---- DATA LISTING
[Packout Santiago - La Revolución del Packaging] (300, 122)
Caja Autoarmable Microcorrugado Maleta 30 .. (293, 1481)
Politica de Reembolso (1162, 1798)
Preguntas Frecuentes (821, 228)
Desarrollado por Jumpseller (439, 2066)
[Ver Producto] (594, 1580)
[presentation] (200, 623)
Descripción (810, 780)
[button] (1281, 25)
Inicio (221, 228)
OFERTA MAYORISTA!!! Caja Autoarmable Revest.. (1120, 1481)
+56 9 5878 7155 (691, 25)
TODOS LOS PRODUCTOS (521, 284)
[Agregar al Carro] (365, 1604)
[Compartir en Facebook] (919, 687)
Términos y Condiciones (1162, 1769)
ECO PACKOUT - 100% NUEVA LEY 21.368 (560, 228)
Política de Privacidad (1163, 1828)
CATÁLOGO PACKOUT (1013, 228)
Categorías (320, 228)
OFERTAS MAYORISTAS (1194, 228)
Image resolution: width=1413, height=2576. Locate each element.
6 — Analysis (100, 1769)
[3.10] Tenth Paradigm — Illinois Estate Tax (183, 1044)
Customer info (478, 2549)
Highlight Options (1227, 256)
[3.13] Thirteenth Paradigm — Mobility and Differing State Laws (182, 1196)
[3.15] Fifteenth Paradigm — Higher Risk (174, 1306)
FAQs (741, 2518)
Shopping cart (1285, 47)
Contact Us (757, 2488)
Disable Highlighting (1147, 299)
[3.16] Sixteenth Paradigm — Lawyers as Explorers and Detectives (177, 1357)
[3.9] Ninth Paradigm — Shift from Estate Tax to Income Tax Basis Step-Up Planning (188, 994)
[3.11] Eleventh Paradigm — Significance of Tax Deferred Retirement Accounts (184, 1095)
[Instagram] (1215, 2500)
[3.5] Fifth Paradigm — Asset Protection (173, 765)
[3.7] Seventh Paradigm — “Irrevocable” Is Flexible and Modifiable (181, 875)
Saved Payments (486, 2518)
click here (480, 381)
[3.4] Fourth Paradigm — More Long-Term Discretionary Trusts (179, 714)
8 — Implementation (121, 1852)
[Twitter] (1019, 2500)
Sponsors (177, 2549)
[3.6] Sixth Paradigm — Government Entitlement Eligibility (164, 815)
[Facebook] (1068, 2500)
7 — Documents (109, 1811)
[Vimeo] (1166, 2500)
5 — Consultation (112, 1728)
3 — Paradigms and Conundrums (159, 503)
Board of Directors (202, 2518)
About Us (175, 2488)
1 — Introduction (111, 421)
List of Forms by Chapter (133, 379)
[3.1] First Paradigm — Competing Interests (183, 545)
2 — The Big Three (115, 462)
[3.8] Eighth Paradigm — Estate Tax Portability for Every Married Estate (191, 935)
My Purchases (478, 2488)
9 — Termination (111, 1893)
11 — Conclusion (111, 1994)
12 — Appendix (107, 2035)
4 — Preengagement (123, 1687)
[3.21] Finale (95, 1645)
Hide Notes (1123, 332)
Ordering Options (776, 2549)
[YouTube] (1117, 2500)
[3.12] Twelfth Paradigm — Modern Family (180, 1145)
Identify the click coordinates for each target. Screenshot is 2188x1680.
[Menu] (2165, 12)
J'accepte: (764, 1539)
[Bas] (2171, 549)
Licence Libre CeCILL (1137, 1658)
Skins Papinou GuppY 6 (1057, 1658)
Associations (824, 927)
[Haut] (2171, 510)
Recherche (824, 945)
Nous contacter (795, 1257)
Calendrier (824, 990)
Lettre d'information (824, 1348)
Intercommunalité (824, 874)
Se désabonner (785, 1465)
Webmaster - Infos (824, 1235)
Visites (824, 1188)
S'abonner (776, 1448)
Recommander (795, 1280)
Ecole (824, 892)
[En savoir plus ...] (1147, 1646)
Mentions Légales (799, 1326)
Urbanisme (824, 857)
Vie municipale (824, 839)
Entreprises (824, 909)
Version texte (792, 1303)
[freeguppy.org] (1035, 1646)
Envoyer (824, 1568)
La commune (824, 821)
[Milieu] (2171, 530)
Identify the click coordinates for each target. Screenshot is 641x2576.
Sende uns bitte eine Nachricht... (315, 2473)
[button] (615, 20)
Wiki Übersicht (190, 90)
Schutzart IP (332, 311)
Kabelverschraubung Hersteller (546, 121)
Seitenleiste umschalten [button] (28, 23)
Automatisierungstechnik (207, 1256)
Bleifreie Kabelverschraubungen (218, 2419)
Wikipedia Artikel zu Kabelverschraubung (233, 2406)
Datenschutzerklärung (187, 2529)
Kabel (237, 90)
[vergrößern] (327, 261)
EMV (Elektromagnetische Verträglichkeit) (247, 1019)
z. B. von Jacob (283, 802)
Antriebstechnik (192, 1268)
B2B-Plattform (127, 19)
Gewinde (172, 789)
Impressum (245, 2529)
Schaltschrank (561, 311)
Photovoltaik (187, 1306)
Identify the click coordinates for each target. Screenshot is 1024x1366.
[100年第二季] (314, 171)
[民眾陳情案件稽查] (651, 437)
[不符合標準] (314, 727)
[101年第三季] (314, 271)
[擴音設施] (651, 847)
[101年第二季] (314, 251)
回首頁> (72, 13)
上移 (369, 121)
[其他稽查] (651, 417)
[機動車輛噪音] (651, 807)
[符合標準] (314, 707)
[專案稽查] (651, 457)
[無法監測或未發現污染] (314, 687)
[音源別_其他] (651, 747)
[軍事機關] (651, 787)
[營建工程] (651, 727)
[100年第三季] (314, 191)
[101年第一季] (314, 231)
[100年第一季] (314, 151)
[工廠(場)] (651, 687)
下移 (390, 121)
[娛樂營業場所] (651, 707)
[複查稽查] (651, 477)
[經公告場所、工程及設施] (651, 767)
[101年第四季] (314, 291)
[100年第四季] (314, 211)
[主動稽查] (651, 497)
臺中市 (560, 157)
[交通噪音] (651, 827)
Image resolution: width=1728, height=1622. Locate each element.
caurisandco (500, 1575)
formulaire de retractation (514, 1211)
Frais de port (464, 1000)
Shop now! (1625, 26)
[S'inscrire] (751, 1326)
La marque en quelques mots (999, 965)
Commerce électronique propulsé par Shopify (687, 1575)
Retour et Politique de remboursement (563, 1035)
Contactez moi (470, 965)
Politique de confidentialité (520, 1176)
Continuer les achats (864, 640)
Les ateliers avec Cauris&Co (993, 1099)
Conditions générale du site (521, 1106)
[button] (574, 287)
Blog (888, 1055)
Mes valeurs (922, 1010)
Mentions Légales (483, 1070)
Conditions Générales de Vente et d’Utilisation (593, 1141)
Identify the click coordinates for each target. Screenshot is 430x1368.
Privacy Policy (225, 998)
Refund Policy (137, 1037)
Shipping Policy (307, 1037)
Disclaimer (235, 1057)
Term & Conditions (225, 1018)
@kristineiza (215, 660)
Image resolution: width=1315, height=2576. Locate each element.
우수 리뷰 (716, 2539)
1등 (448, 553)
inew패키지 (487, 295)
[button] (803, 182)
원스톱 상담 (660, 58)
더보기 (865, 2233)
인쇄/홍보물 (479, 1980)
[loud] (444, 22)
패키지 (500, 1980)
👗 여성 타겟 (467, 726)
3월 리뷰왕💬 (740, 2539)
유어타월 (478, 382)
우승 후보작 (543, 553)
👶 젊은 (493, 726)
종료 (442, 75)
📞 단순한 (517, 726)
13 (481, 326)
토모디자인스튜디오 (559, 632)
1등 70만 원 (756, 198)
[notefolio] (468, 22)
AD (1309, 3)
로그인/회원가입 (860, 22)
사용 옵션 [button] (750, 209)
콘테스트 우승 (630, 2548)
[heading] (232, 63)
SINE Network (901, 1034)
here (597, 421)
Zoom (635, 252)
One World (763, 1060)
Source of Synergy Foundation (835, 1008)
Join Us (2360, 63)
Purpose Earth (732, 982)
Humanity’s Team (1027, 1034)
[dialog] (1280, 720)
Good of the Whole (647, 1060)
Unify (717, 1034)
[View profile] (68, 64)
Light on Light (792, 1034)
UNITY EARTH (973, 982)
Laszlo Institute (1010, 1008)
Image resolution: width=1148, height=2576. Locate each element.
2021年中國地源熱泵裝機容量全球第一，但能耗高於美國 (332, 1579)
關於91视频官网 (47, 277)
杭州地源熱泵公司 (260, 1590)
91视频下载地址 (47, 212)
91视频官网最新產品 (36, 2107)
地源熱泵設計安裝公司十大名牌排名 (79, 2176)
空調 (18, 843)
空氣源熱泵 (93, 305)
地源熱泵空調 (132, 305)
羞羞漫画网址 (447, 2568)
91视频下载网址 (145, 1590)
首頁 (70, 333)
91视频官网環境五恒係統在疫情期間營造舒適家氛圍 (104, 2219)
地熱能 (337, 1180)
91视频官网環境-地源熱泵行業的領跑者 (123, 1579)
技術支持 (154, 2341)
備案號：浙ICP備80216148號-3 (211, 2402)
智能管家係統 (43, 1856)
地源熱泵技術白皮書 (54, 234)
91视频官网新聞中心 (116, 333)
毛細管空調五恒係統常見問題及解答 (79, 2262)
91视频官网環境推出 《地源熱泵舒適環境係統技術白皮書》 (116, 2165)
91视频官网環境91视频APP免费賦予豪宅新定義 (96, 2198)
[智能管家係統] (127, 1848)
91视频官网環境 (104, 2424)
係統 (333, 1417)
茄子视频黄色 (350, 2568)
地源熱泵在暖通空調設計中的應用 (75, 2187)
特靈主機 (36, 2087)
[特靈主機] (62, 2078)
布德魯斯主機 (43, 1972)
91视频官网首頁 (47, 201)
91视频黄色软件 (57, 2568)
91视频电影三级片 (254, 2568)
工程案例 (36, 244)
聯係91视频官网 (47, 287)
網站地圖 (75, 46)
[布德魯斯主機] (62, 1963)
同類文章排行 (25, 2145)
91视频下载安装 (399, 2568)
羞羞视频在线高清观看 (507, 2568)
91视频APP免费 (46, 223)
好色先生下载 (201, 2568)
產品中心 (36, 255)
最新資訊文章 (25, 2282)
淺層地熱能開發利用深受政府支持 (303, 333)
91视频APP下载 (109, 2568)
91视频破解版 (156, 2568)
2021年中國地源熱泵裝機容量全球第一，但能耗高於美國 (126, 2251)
--------
→ **WHAT YOU HAVE TO DO**:
Lines with the word "resolution": copy each one from the data above.

→ **TASK SOLUTION**:
Image resolution: width=1413, height=2576. Locate each element.
Image resolution: width=1728, height=1622. Locate each element.
Image resolution: width=1315, height=2576. Locate each element.
Image resolution: width=1148, height=2576. Locate each element.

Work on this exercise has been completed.